___ Passage

When medieval thinkers looked up at the stars, they didn’t see them scattered across a flat sky.
Rather, and in an early nod to the Hubble telescope, they saw space in terms of height and depth. Looking up from a presumably flat earth, the constellations towered skyward, the stars forming walls of some vast cathedral rising through the heavens.
Given that their cosmology placed God, heaven, and the angels at the top of a ladder with all creation, the vertical orientation make sense. Even in the Star Trek age, with our confidence in the general three dimension-ness of space, the old notes of awe and wonder pique the mind.
It’s a reminder of how important the framework really is.
Likewise, epic, ancient stories that continue to dazzle us give a splendid view of the cosmos as humans imagined it. Things like tragedy, comedy, and the Bible’s overlapping narratives tell us plenty about core assumptions, along with the imaginative boundaries of original storytellers.
And more about our own than we’d like to admit.
With this in mind, and on the heels of an essay on the tragic nosedive of Shakespeare’s King Lear, I’m tackling another big one.
This month…by which I mean the month it was five days ago, at the tail end of my whooshing deadline, it’s King David of the Bible, the patriarch and warrior-king of early Israel.
Or at least, choice bits of him.
If you’re just joining us, this is part two of two, the conclusion of a series that began with a mirror moment in both stories—a low point that finds both Lear and David cornered, humiliated, and howling in anguish over the loss of a favorite child.
Both stories share the set-up.
After successful reigns, in pre-Saxon Britain and nascent Israel respectively, Lear and David find themselves dethroned and exiled, with loyalist armies defending them against forces led by rebellious offspring.
While both Kings prevail, victory is tarnished by the loss of Absalom, David’s handsome, but traitorous son and the loss of Lear’s daughter Cordelia, a saint like rescuer who tries to protect her father from two monstrous, power-hungry sisters.
Both rulers grieve and wail, cementing a unique archetype—the foolish ruler who loses everything, recovers it… and find he’s lost the person his heart wants most.
Brutal punishment; and in both cases, sadly enough, set in motion by the ruler’s own casual, frivolous moral transgression. While David’s sin is, first and foremost, one of carnal desire, and Lear’s is a foolish insistence on public flattery that could only invite deception, both find themselves mired in selfishness, manipulative face-saving, and above all, woefully misplaced affection.
But in both cases, it’s a final stroke set in motion by the hero’s own sins; the final destination of foolish, pride, selfishness, and woefully misplaced affection.
Because they flatter him in front of everyone, Lear himself gives his wicked daughters the whole kingdom and banishes Cordelia. King David shreds a spotless reputation with adultery and murder, and later on, flees for his life as his own brings a revolution to his doorstep.
In both losses, there’s a haunting confirmation. An assurance that worshipping ourselves—or rather, idols to ourselves—leads, in the calm, truthful words of Cordelia, to ‘nothing, My Lord.’
Nothing but loss and destruction.

______
___ Records supplied

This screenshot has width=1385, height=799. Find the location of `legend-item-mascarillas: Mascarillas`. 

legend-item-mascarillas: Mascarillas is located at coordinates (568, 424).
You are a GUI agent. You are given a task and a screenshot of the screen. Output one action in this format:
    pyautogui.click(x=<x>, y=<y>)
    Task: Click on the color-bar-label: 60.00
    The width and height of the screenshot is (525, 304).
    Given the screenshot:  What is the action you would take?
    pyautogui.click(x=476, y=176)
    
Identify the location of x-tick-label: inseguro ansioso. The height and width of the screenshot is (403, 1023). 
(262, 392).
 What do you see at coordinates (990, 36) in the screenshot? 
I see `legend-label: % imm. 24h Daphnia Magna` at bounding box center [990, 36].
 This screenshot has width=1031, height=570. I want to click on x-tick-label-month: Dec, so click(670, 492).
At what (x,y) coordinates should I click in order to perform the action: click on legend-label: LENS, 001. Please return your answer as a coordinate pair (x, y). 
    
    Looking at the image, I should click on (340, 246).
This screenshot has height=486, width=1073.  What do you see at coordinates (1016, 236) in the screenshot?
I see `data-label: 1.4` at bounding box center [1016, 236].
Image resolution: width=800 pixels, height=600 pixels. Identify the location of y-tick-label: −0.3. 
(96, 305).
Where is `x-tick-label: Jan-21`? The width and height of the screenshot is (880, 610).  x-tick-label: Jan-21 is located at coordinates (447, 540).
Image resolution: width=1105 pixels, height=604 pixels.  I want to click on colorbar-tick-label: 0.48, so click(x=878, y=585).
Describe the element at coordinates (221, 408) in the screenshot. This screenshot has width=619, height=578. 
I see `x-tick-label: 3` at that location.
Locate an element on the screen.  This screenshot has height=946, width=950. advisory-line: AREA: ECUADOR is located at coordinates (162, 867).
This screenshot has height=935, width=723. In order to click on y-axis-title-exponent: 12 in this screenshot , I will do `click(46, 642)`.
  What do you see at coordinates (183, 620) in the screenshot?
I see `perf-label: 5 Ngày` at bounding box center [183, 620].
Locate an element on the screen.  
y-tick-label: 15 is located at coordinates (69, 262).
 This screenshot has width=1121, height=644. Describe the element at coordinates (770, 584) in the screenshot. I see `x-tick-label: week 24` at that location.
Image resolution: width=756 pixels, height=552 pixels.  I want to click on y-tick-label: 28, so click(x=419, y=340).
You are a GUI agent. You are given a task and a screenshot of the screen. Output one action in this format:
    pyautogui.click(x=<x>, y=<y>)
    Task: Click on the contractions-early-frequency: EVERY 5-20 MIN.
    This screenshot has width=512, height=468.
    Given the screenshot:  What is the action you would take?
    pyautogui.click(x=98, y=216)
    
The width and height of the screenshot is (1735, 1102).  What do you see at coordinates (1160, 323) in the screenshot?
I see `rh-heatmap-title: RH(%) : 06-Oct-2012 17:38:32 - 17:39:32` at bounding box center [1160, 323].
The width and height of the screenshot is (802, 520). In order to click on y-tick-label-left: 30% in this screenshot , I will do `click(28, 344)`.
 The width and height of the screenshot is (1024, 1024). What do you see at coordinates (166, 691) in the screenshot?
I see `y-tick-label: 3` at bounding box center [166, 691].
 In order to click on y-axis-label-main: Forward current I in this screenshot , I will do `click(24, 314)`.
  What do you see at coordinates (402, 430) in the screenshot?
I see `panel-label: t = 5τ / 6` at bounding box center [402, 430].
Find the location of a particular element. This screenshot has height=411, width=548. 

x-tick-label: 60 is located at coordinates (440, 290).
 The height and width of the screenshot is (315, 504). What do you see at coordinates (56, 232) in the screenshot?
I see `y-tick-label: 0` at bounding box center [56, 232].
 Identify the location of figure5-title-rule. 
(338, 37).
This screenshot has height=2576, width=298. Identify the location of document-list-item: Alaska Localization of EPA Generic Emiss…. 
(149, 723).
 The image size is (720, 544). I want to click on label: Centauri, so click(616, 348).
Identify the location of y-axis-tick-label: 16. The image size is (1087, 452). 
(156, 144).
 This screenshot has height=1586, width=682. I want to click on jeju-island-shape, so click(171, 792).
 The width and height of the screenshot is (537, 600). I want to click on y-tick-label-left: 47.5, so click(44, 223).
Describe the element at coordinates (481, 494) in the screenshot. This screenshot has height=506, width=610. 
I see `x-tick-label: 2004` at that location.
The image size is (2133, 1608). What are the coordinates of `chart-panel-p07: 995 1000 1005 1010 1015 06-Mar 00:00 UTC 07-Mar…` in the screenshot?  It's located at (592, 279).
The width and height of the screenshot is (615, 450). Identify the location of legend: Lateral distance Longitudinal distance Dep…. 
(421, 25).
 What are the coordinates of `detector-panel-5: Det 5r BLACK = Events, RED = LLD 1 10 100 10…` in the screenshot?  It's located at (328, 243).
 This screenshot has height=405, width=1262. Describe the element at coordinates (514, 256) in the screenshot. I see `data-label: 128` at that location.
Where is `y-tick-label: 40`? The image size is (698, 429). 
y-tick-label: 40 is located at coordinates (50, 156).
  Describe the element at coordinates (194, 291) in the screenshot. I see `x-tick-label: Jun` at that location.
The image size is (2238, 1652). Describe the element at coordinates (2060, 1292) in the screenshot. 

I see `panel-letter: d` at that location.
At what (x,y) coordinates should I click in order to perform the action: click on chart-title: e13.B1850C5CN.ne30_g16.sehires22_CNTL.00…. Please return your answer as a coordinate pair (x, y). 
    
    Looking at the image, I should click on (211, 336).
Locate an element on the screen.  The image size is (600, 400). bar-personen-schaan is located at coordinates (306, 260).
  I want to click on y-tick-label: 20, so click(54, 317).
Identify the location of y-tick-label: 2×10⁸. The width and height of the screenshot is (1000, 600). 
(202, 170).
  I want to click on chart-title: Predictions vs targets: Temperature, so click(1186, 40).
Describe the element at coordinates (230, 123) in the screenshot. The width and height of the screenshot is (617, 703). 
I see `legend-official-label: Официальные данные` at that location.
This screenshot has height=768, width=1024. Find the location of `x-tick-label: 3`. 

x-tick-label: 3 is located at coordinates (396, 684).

______

Work request 1
In the essay comparing King Lear and King David, what is the name of David's son whose loss tarnishes his victory?
Work request 2
Resume the essay on King Lear and King David from the point where it stops.

Task result 1
Absalom.

Task result 2
But where Lear ends the play by dying on the spot, the equally brokenhearted David goes way off script. Clinging to a different framework altogether, David holds fast, steels himself, and gets back to work.
David takes the field
Truth be told, moving from King Lear to King David is a bit unfair.
It’s like going from a campfire yarn to a BBC series.
That’s because Lear’s five acts are pretty sparse next to the episodic mileage of David’s life.
While King Lear cuts right in at the monarch’s early retirement, we meet David before he’s even King. A teenage shepherd, and the youngest son of a non-royal family, the unlikely hero finds himself chosen for divine rule when the prophet Samuel anoints him with God’s spirit.
From there, David serves King Saul, and climbs into the spotlight by slaying Goliath, the roaring nine foot tall Philistine warrior who challenges Israel to a one-on-one showdown with their strongest fighter—and then loses to an adolescent shepherd armed only with a rock and a sling.
That episode’s still with us, big time. Given our individualistic, do-or-die culture, not to mention our affinity for the underdog, it’s no wonder authors like Malcolm Gladwell named a book after it.
Just riffing off the rock and sling encounter—a towering foe, a young outcast scoring a direct hit on the first try and then leading an entire movement—you’ve got the basis for Luke Skywalker, Harry, Katniss, the brave 300… and in alternate universe California, something like a victorious Larry Elder.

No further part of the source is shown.